In the 1990s, when author Hunter S. Thompson spoke at Woody Creek Tavern outside Aspen, he often railed against “the greedy people.”
I grew up in Aspen, and my dad would take me there every now and then to look at the dollar bills on the walls. In addition to photos of the bar full of ski bums in head-to-toe denim, he always included a photo of me and the first bull moose we ever caught.
Jacob Richards with his father and the first bull moose they ever hunted. Jacob Richards/Courtesy Photo
Now the bills are a few hundred dollars and the pictures on the walls look like fashion shots. What would Hunter Thompson think? Maybe greed won. Most of the resort towns in the West are becoming Aspenized, including Aspen commuter towns Basalt, Carbondale and Rifle, which provide workers for the ski lifts and restaurants.
When I was a kid, my family lived in various trailer parks around Aspen and even lived in a stable office at the base of Aspen Highlands Ski Resort. The stable had no running water and was heated only by a wood stove. We sledded down the hills, holding on to groceries and water jugs.
When I was 8, my mother was able to buy a deed-restricted condo in Aspen, but we still needed a roommate to live in our 740-square-foot, two-bedroom apartment, and one of us slept on the daybed in the living room.
His father called it “mansion bondage,” but his love of horses, hunting and wide-open spaces led him further down the valley, settling in Silt, more than an hour from Aspen.
I spent my middle school years there with my dad in the early 1990s and it felt like another world; decades later, I still recall the first time I saw that Sotheby's “For Sale” sign outside a ranch near Silt.
A sense of anxiety washed over me. It was the same anxiety I'd felt as a senior at Aspen High School, despairing at the reality that I had a job, basic math skills, and couldn't afford to live in my hometown. I thought, “How could I afford to live here when my dentist commutes from over 70 miles away?”
Twenty years ago I moved to Grand Junction, a historically working-class town of 65,000 people that is the largest in western Colorado. Now, even humble Grand Junction is becoming Aspenized, despite being more than two hours away from the glitz of Telluride and Aspen.
This is a far cry from the town's history of crushing uranium and hiding the residue (still highly radioactive) along the Colorado River, as well as its methamphetamine epidemic and ongoing homelessness problem.
But these days, you can also zip line over the Colorado River, rent electric scooters and buy luxury apartments downtown built by Aspen-based developers.
The downsides of this aspenization can't be ignored: A 2019 study found that the Grand Valley surrounding Grand Junction was short about 3,736 affordable housing units. Since then, housing costs and homelessness have both risen by about 45%, according to Grand Junction Housing Director Ashley Chambers.
“Our seniors are getting hit, our service workers are getting hit, and it's exacerbating our homelessness crisis,” said Grand Junction City Councilman Scott Beilfuss.
“If we remain an economy based on health care, services and retail, wages will never catch up with housing costs,” Beilfuss said. “This will impact the entire Western Slope.”
But here's what I learned growing up in Aspen: the perpetrators of this rural transformation have a lesson for us: The town has had a strong affordable housing program for many years, and a recent study found that two-thirds of housing units are affordable for Aspen residents.

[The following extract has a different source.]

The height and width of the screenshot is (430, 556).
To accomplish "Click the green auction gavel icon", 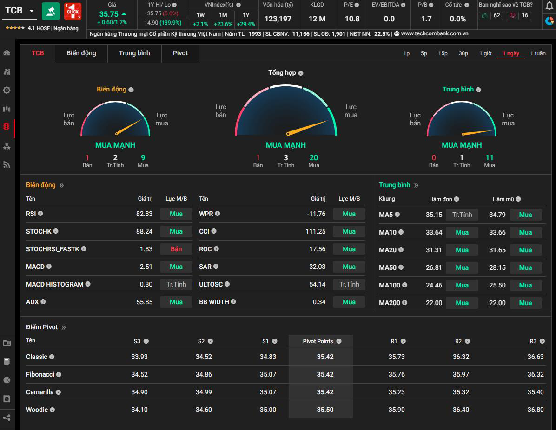I will (51, 11).
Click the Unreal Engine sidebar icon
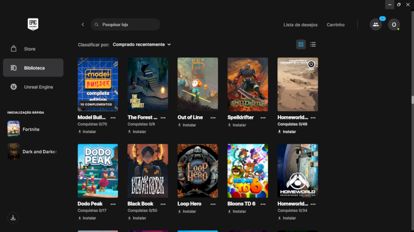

Additionally, Aspen has invested in a world-class public transportation system over the years, allowing workers to commute from miles around.
There are problems. My mother, who still lives in a deed-restricted apartment, learned that the basement frequently fills with leachate collected from Aspen's toxic mining history. The estimated cost of repairs is $10 million, an amount she and 79 other families simply cannot afford.

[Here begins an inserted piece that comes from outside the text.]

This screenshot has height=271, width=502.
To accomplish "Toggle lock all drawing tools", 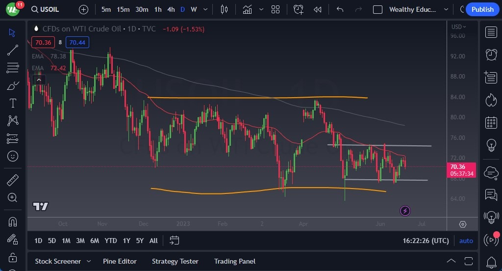I will (x=13, y=257).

Aspen's success teaches us that we can't stop the greedy, but we can pressure them to build and subsidize affordable housing that benefits resort towns.

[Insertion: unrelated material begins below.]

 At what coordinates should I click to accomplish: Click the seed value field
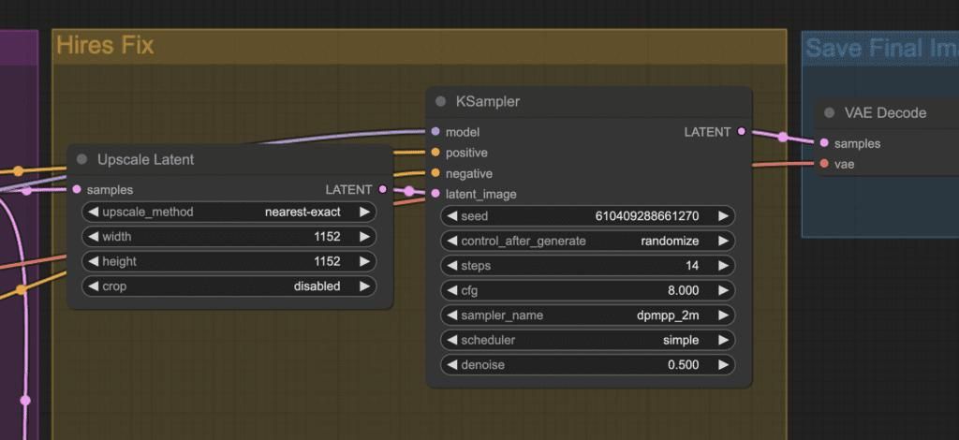(587, 216)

Aspen also shows that downstream communities need to organize and fight for affordable housing—and they need to stay organized, because the greedy guys love to fight you every step of the way.
Jacob Richards is a contributor to Writers on the Range (writersontherange.org), an independent nonprofit organization dedicated to fostering vibrant conversation about the West. He is a writer and outdoor guide based in Grand Junction, Colorado.